• [Problem requirements] Substitute "drop-down list" for every "dropdown" in the stretch from the line containing "The image size is (1557, 784)." through the line containing "(x=158, y=49)". Give those lines again with everything else kept the same.

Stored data
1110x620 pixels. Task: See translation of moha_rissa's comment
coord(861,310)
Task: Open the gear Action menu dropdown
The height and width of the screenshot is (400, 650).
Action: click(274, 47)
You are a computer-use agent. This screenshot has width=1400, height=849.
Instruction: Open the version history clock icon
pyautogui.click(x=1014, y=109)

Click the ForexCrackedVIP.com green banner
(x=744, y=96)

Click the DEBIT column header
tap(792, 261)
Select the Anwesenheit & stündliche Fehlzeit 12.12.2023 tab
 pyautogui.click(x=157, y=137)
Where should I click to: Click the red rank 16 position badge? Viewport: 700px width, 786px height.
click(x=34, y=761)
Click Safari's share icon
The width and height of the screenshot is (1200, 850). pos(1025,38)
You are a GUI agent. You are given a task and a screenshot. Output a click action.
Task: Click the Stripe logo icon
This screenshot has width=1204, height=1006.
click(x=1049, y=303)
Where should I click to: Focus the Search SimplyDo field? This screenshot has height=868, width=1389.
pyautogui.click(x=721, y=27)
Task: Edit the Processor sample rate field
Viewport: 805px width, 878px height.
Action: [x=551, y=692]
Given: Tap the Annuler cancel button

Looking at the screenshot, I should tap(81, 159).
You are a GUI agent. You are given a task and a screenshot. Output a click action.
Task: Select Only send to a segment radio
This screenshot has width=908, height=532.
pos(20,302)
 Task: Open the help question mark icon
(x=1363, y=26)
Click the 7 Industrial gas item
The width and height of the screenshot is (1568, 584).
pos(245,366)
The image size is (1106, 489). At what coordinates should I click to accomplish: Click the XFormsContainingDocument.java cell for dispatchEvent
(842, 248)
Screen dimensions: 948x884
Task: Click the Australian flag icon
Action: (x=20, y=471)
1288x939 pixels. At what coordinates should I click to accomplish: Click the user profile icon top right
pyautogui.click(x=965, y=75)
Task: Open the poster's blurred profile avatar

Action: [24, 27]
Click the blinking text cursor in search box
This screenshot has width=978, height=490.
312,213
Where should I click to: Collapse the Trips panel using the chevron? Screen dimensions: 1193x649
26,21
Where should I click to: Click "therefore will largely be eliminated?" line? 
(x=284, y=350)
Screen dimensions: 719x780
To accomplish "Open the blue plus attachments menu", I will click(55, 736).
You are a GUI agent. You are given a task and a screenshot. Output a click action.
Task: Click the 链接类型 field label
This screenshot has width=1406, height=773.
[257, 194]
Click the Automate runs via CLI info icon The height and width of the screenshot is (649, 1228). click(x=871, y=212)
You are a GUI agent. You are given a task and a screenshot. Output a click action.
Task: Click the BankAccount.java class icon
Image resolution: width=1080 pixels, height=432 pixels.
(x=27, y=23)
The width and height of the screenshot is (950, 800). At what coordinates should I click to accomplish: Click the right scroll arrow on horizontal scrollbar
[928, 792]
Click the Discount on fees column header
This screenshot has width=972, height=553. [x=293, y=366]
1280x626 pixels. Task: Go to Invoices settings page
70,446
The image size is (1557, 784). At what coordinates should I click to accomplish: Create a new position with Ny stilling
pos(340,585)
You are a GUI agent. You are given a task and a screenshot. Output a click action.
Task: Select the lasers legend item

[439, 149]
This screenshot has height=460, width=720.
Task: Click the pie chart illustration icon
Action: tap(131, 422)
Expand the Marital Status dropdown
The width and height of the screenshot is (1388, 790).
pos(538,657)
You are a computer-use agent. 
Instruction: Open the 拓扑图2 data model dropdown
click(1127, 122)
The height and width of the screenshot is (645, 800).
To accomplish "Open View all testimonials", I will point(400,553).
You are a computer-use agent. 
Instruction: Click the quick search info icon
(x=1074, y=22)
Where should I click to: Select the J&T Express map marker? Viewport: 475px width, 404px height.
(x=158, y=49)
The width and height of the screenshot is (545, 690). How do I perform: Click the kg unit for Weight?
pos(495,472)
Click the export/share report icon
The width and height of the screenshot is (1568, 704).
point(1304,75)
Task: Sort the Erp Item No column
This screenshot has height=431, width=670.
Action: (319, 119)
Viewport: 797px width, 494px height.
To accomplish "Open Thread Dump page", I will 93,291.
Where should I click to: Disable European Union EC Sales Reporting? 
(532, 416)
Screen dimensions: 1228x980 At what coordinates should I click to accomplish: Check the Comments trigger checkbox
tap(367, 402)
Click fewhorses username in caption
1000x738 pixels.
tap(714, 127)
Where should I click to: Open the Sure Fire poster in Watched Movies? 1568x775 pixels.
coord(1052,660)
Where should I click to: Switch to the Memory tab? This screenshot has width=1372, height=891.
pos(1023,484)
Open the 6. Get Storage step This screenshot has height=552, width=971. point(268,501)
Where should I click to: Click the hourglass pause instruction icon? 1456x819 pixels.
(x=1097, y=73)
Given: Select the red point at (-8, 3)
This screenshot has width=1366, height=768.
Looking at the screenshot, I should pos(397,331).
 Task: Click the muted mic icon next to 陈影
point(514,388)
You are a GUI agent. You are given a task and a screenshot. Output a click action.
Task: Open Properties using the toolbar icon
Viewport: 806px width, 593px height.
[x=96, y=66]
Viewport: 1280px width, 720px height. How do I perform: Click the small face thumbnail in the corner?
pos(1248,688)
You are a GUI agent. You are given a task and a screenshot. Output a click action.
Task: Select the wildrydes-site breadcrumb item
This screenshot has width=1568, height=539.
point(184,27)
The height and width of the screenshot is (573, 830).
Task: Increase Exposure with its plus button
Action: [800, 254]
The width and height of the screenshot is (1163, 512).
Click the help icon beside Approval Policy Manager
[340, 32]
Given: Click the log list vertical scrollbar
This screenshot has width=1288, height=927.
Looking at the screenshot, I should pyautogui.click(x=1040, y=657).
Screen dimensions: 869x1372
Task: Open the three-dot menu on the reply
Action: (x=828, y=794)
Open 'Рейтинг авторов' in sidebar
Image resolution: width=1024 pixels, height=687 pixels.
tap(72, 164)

• [Finished exercise]
The image size is (1557, 784). At what coordinates should I click to accomplish: Create a new position with Ny stilling
pos(340,585)
You are a GUI agent. You are given a task and a screenshot. Output a click action.
Task: Select the lasers legend item

[439, 149]
This screenshot has height=460, width=720.
Task: Click the pie chart illustration icon
Action: tap(131, 422)
Expand the Marital Status drop-down list
The width and height of the screenshot is (1388, 790).
pos(538,657)
You are a computer-use agent. 
Instruction: Open the 拓扑图2 data model drop-down list
click(1127, 122)
The height and width of the screenshot is (645, 800).
To accomplish "Open View all testimonials", I will point(400,553).
You are a computer-use agent. 
Instruction: Click the quick search info icon
(x=1074, y=22)
Where should I click to: Select the J&T Express map marker? Viewport: 475px width, 404px height.
(x=158, y=49)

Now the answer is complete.